Tests of blood from medical staff and their spouses showed those who had been vaccinated in 1976 had evidence of extra immune protection against both the 2009 H1N1 swine flu and the seasonal strain of H1N1 that circulated the year before.
"We gave this vaccine to 45 million people and it was declared one of the greatest public health blunders of all time, and now we are finding out that it actually did some good," said Dr. Jonathan McCullers of St. Jude Children's Research Hospital in Memphis, Tennessee, who led the study published in the journal Clinical Infectious Diseases.
The study, published on Friday, supports a theory that different strains of flu virus cycle in and out of circulation and that getting a flu vaccine every year may protect people from as-yet unseen flu strains in the future.
"Our research shows that while immunity among those vaccinated in 1976 has waned somewhat, they mounted a much stronger immune response against the current pandemic H1N1 strain than others who did not receive the 1976 vaccine," McCullers said.
Every year, several different strains of influenza circulate. The viruses are mutation-prone and change a little bit every year, forcing vaccine-makers to reformulate the seasonal flu vaccine cocktail every year too.
"You never know with flu — more immunity is always good," McCullers said in a telephone interview.
Several times a century, a new strain pops up and causes a pandemic. That happened in 1918 with H1N1, 1957 with H2N2 and 1968 with H3N2. Usually, the new pandemic strain settles down and joins the seasonal mix, which may eventually happen with the 2009 H1N1 strain.
In 1976, a new strain of H1N1 broke out at an Army base in New Jersey and U.S. officials, worried about a pandemic, rushed out a vaccine and pushed hard to vaccinate the population.
The virus never spread off the base and the vaccine was linked with a rare but devastating side effect called Guillain Barre syndrome. Many Americans have been suspicious of vaccines ever since.

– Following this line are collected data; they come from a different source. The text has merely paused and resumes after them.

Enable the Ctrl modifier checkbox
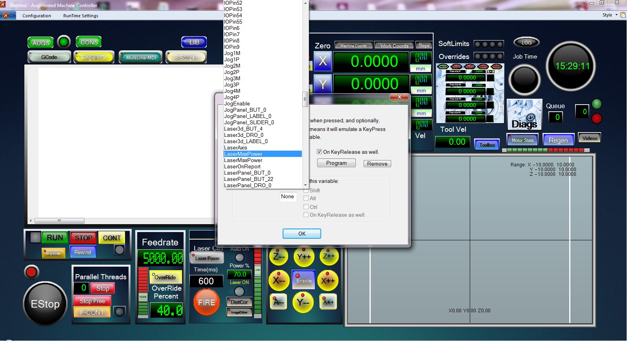 [306, 207]
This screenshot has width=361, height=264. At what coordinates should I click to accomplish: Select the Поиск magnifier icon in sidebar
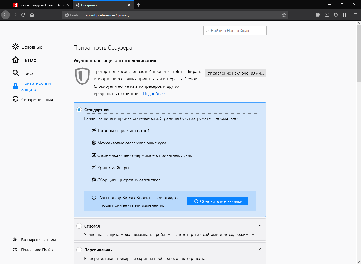[16, 73]
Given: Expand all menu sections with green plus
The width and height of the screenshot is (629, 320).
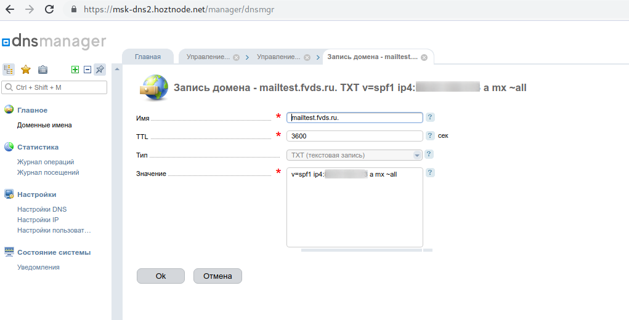Looking at the screenshot, I should coord(75,70).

The 1976 virus was a distant cousin of the 1918 pandemic H1N1 and of the current swine flu pandemic strain. Before the 2009 swine flu reached Tennessee, McCullers and colleagues tested the blood of 116 St. Jude employees and their spouses who were 55 and older, including 46 people vaccinated in 1976.
It was not possible to follow the employees and find out if they were less likely to catch the 2009 H1N1 swine flu if they had been vaccinated in 1976, because all were vaccinated against the 2009 virus as soon as a vaccine was available.
But tests of their blood indicated they were protected.
There are two lessons, McCullers said. "It turns out the 1976 vaccine wasn't so bad after all," he said.
Health officials need to think about how vaccine effectiveness is measured. As it is not ethical to vaccinate people and then expose them to an infection, researchers usually just measure whether a vaccine makes the body produce antibodies.
But 97 percent of the St. Jude medical staff produced antibodies against the 2009 H1N1 virus, McCullers said. For most, "these antibodies were not terribly functional," he said.
Only the people who had received the 1976 vaccine had antibodies that actually neutralized the 2009 virus, he said.